Perhaps you’ve heard of the Texas man who was photographed standing outside of a mosque last week. The picture of him holding a sign that said “You belong. Stay strong. Be blessed. We are one America” was all over the internet this week. It happens that the mosque—the Islamic Center of Irving, just outside of Dallas—had also been the site of armed threats after terrorist attacks in Paris last November. Justin Normand, the sign-holder, appeared surprised by all the attention, but responded with the humility of someone whose imagination was shaped by scripture. “This was about binding up the wounded,” he said. “About showing compassion and empathy for the hurting and fearful among us. This was about my religion, not theirs. And, it was about what I think I must do as an American when our way of life is threatened. Targeting people for their religion not only threatens our way of life, it is the polar opposite of our way of life.” A southern Christian standing in public solidarity with members of a mosque. And they will no longer hurt or destroy.

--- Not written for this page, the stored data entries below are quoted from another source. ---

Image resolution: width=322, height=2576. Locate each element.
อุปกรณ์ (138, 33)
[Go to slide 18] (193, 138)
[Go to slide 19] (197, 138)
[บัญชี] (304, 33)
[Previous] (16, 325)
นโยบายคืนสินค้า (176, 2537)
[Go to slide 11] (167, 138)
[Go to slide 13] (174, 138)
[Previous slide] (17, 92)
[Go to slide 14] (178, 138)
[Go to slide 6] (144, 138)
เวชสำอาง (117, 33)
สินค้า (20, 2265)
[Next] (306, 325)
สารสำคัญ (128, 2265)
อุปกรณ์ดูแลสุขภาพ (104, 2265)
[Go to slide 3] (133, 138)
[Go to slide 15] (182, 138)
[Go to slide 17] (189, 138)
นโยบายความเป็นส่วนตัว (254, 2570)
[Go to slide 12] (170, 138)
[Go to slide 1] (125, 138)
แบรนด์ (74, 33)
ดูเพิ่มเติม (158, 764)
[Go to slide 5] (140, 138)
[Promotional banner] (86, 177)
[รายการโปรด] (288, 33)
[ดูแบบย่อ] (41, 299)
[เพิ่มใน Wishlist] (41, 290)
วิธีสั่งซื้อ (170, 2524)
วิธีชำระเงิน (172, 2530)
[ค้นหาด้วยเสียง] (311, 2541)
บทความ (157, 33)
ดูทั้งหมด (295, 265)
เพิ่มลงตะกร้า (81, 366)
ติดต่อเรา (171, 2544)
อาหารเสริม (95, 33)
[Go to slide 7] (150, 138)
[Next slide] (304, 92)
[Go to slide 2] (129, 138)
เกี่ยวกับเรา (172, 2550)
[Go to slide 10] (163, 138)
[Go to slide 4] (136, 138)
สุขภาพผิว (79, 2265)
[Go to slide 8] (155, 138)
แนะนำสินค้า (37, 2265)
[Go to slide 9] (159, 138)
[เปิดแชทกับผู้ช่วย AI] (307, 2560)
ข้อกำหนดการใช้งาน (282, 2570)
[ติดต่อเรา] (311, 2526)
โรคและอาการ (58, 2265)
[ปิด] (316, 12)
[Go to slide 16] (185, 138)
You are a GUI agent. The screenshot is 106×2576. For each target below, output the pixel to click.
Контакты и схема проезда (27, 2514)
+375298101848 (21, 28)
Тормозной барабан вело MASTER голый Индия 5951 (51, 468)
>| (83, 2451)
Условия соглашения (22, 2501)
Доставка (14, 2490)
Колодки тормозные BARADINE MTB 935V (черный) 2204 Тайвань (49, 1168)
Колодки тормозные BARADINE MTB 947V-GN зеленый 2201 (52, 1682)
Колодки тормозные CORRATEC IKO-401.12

Or perhaps you’ve had a chance to hear from Padre Roberto Arciniega, rector of San Miguel in Newberg and missioner for Latino Ministries in the Diocese of Oregon. He was here at Trinity earlier this week, and someone asked him how his congregation was feeling in the wake of heightened racial violence and threats of deportation. He said that his community was actually feeling pretty good. Not because the threats were not real or frightening, but because other people of faith were finally paying attention to what has been their reality all along. We have to be clear eyed about the present if we want to be starry eyed about the future. Which is really actually so difficult. All the snakes don’t have to be de-fanged at once, and—honestly—they won’t be until God makes all things new. But in the meantime, we have to really want the children to be safe, and then stay the course.
If you want to experience a bit of the peaceable kingdom with an edge of prophetic truth-telling mixed in, consider coming to Las Posadas at Trinity this coming Saturday evening, when Padre Beto and many of our Latino Episcopal brothers and sisters will re-enact the journey of Mary and Joseph seeking shelter in Bethlehem. I’ll be there, in part because for me, it’s a bit like meeting John the Baptist at the river. It’s an uncomfortable liturgical drama if you have to play the part of someone closing the door on the holy family, but there’s some truth in that role for those of us who have never known the risk of deportation. But not to worry, we’ll all be welcome in at the end, and there will be tamales and pinatas.
And this, my friends, is what Christian hope looks like. It is not an abstraction or a disembodied future reality. Nor even is it binding up wounds to make present injustice a little less cruel. It is allowing the never-before-seen to be birthed within our imagination, and—through that—to inspire our action. It is what God has already done in the incarnation and resurrection of Jesus Christ, continuing to be done in and through us. It is embodied and relational and unconditionally welcoming. It is a baby born in a musty Bethlehem stable and Muslim neighbor welcomed in Dallas and a Latino child whose parents could be deported swinging at a Pinata in Kempton Hall. It is us signing on—registering ourselves, you might say—as citizens of God’s peaceable kingdom, and then living into what the prophets imagined to be possible. As the king we await this Advent has called us to do.